[TASK TO CARRY OUT] Reproduce verbatim the lines of the material below, starting at the line with "加盟佐泰，尊享英国高端洗护体验 (69, 2197)" and ending at the line with "MILLER DAZZLE男士 (83, 2419)", both inclusive; skip the rest.

[DATA TO PROCESS]

------------------------------------------------

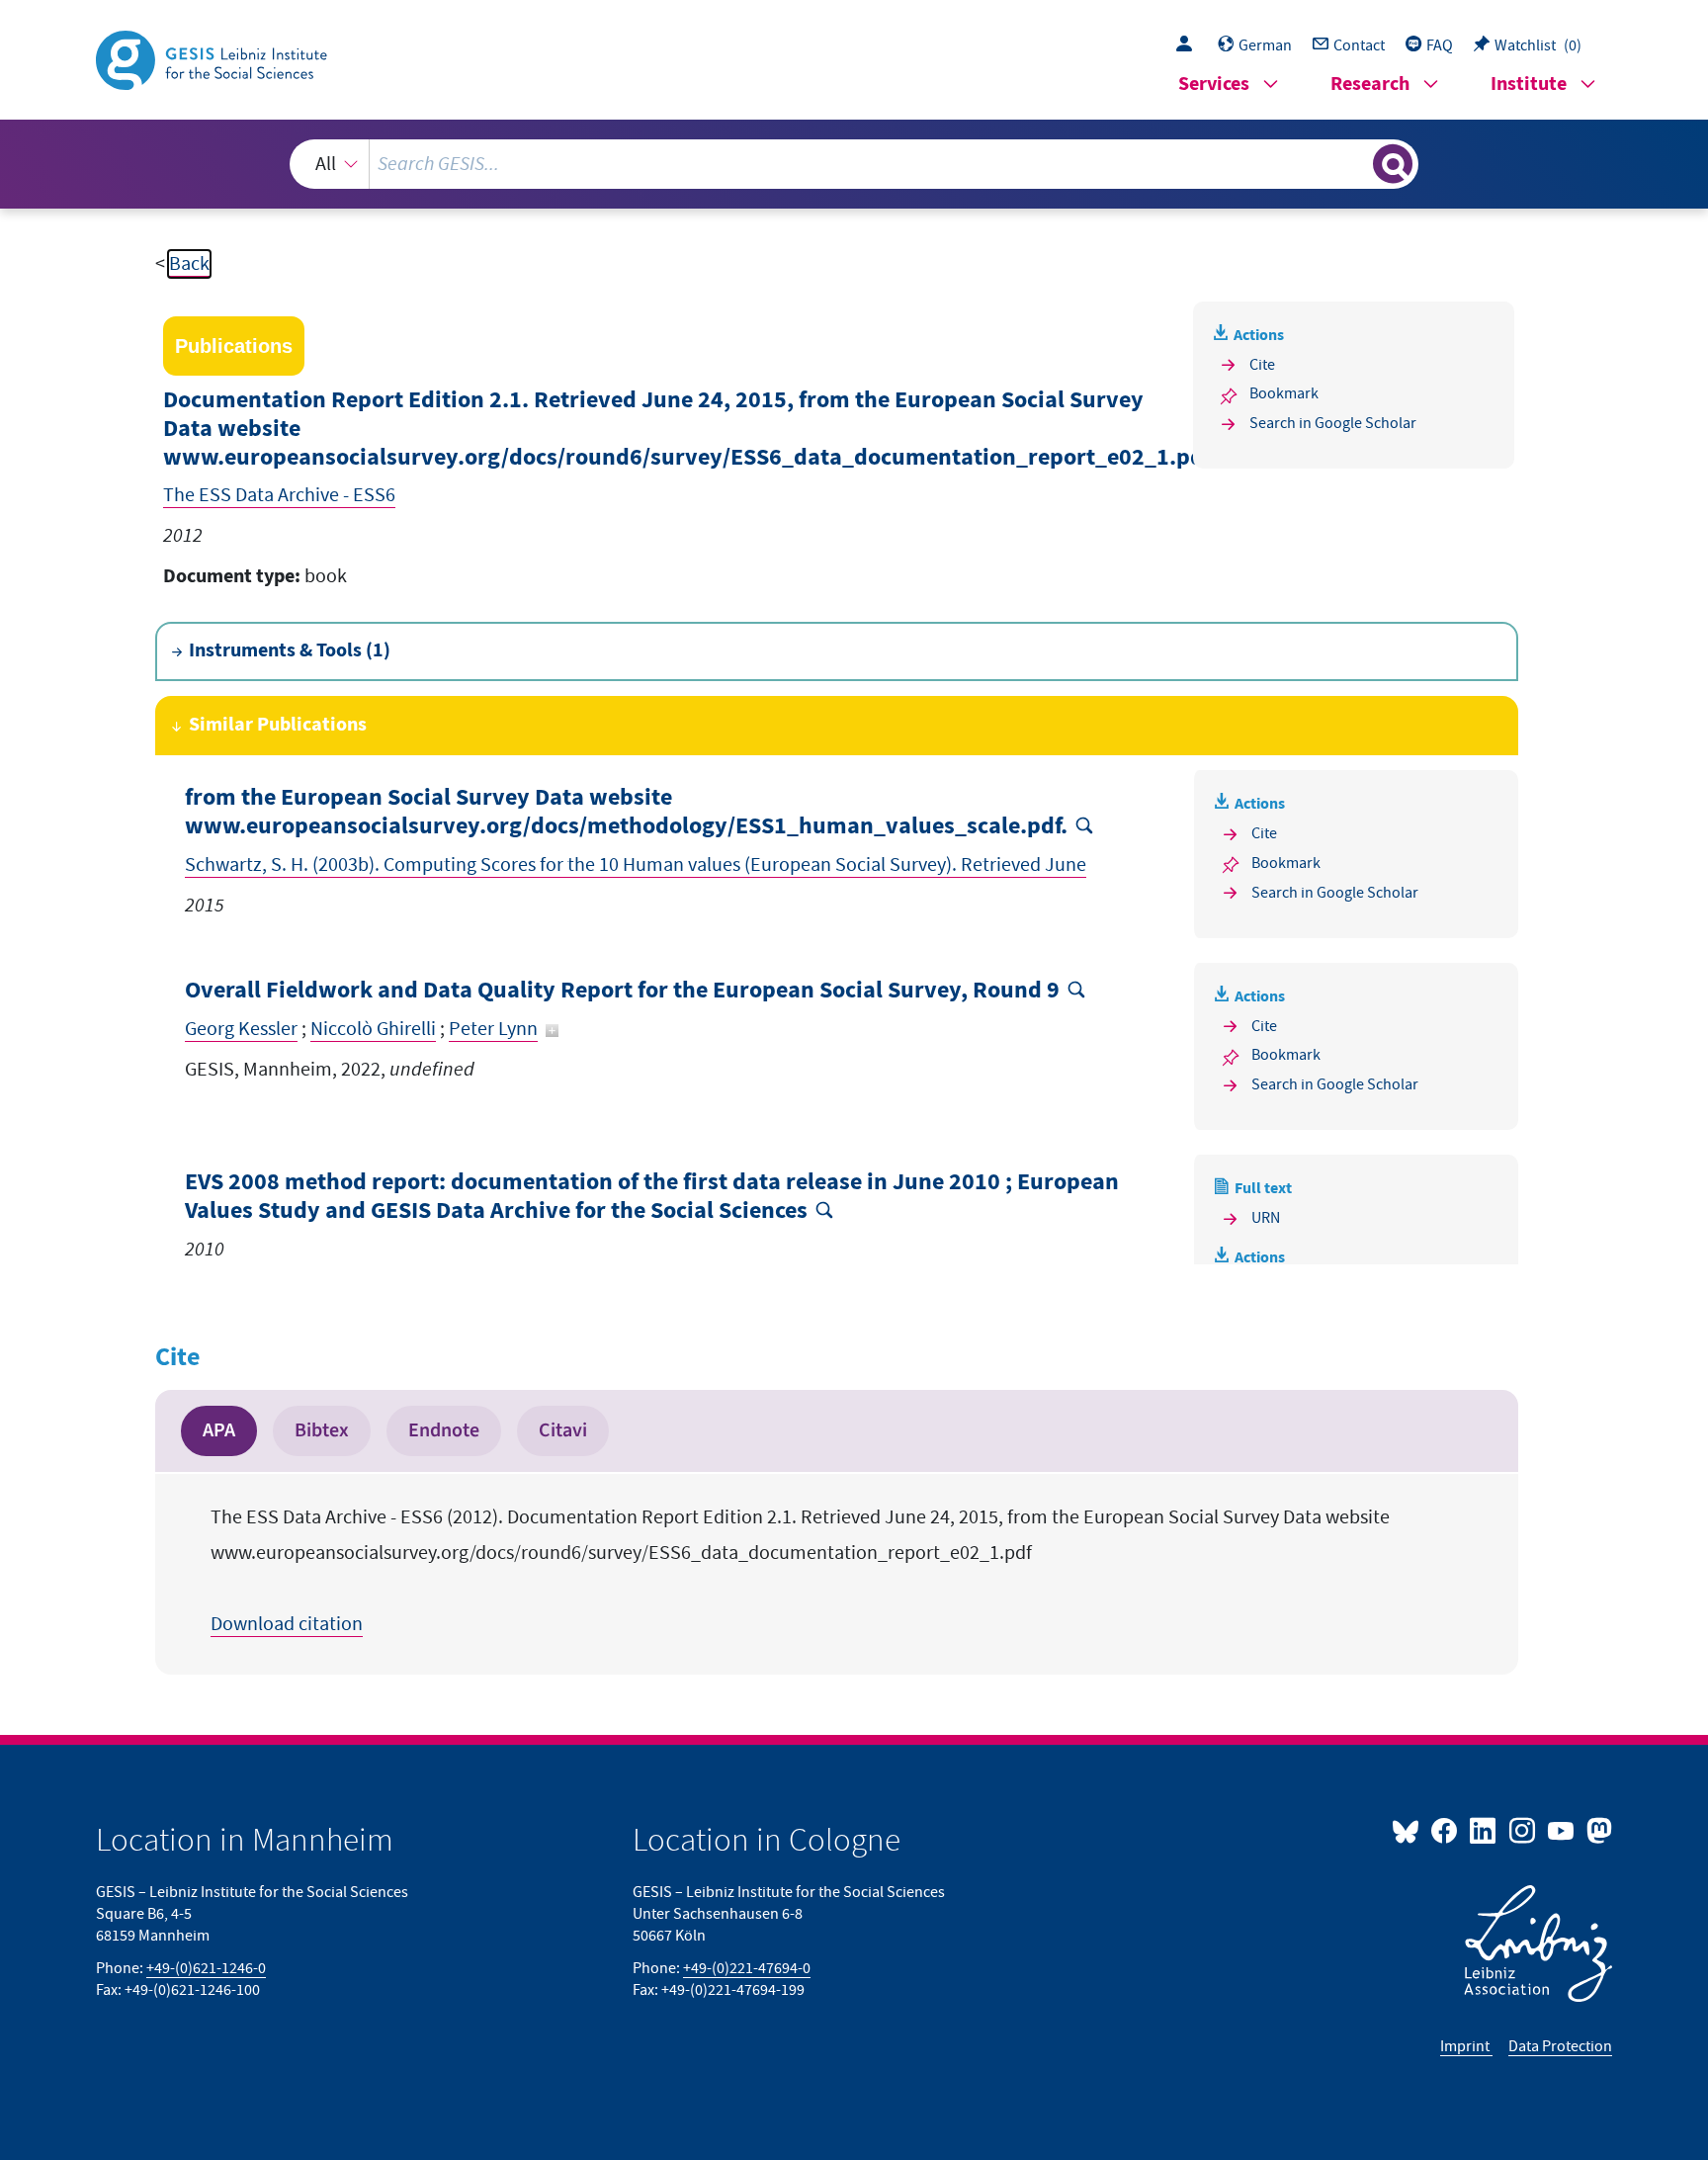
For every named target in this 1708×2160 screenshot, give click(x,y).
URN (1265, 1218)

------------------------------------------------

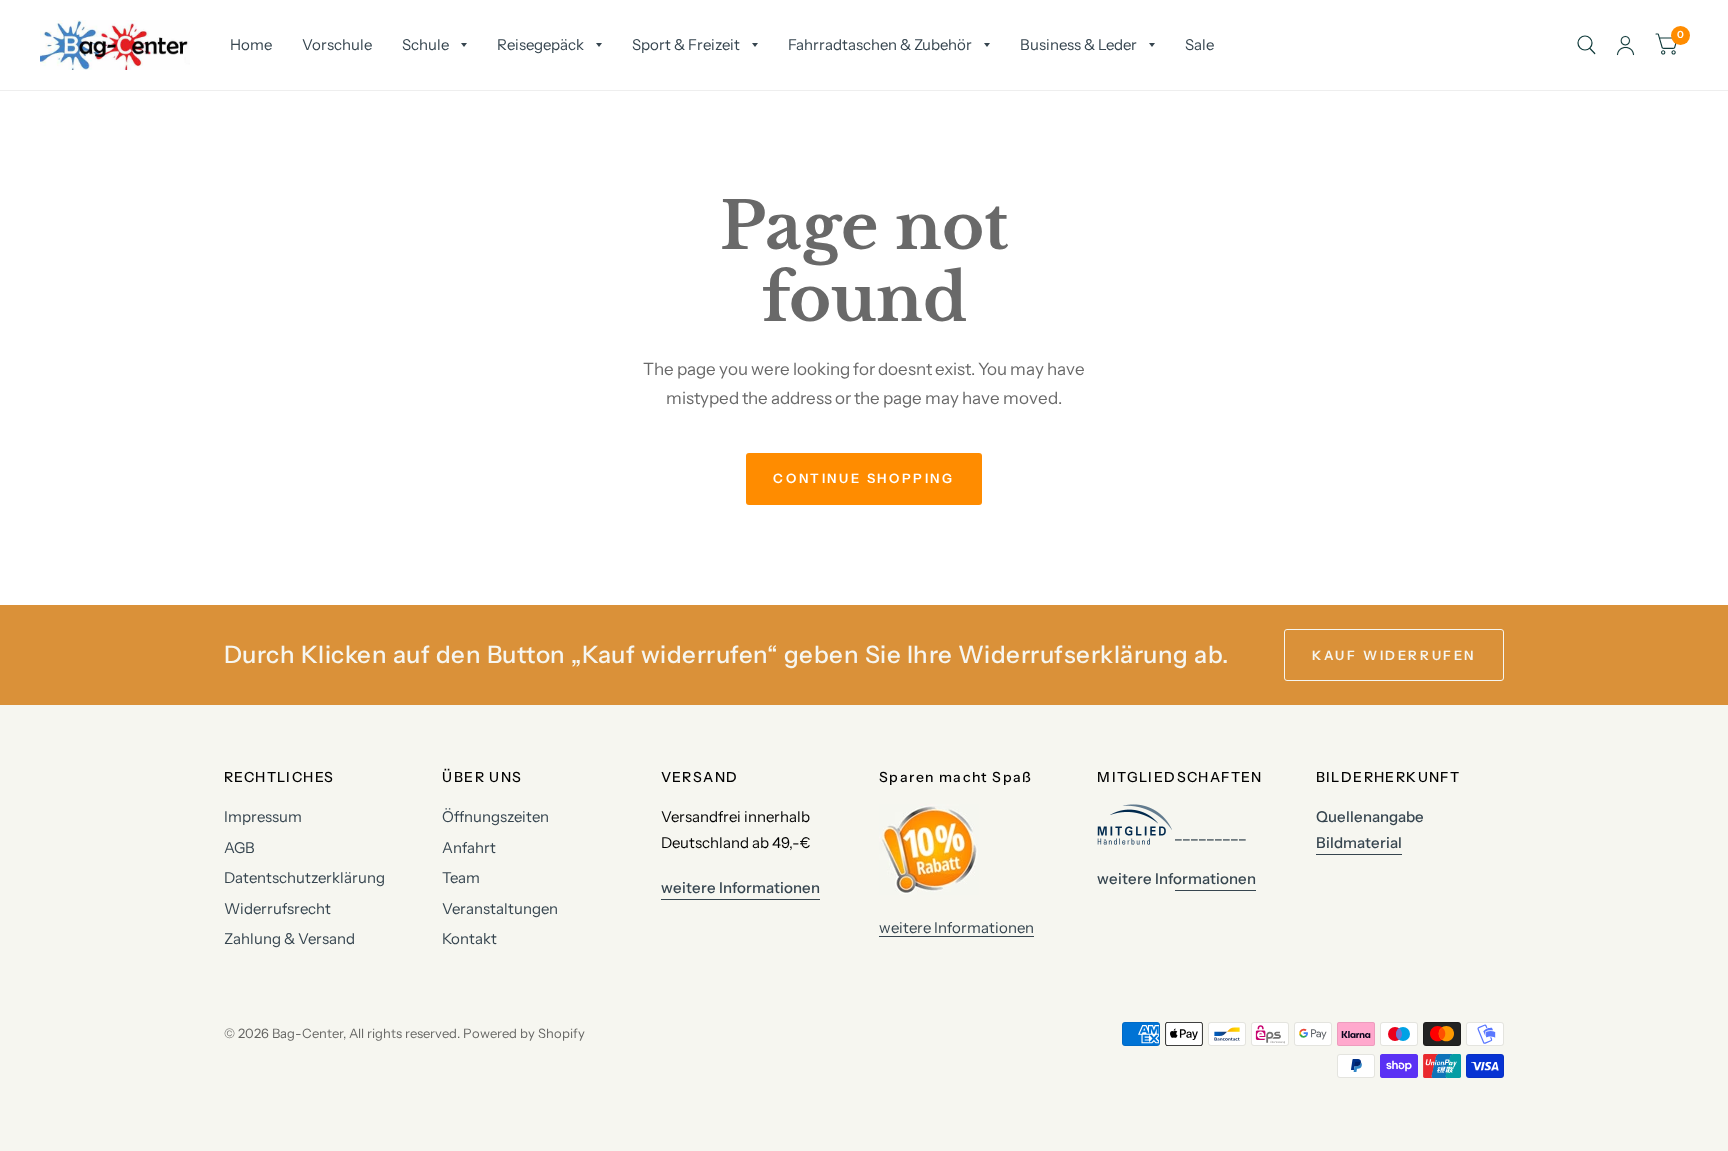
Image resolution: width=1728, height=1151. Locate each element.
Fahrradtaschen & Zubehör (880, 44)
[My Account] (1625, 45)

------------------------------------------------

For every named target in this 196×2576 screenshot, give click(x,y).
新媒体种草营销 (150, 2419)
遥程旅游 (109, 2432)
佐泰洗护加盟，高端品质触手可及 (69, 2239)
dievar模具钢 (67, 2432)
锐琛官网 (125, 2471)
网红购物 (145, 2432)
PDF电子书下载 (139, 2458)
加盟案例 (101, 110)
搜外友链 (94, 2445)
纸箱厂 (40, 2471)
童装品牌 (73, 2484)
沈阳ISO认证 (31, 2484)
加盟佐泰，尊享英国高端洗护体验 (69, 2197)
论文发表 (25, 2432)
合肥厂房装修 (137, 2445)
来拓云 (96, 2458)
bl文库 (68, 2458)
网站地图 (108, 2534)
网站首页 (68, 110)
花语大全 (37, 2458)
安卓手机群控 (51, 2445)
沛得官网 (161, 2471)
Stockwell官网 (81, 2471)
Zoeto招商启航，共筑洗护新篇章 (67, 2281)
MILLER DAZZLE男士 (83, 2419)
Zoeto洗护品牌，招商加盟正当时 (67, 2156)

------------------------------------------------

[FINISHED EXERCISE]
加盟佐泰，尊享英国高端洗护体验 (69, 2197)
论文发表 (25, 2432)
合肥厂房装修 (137, 2445)
来拓云 (96, 2458)
bl文库 (68, 2458)
网站地图 (108, 2534)
网站首页 (68, 110)
花语大全 (37, 2458)
安卓手机群控 (51, 2445)
沛得官网 (161, 2471)
Stockwell官网 (81, 2471)
Zoeto招商启航，共筑洗护新篇章 (67, 2281)
MILLER DAZZLE男士 (83, 2419)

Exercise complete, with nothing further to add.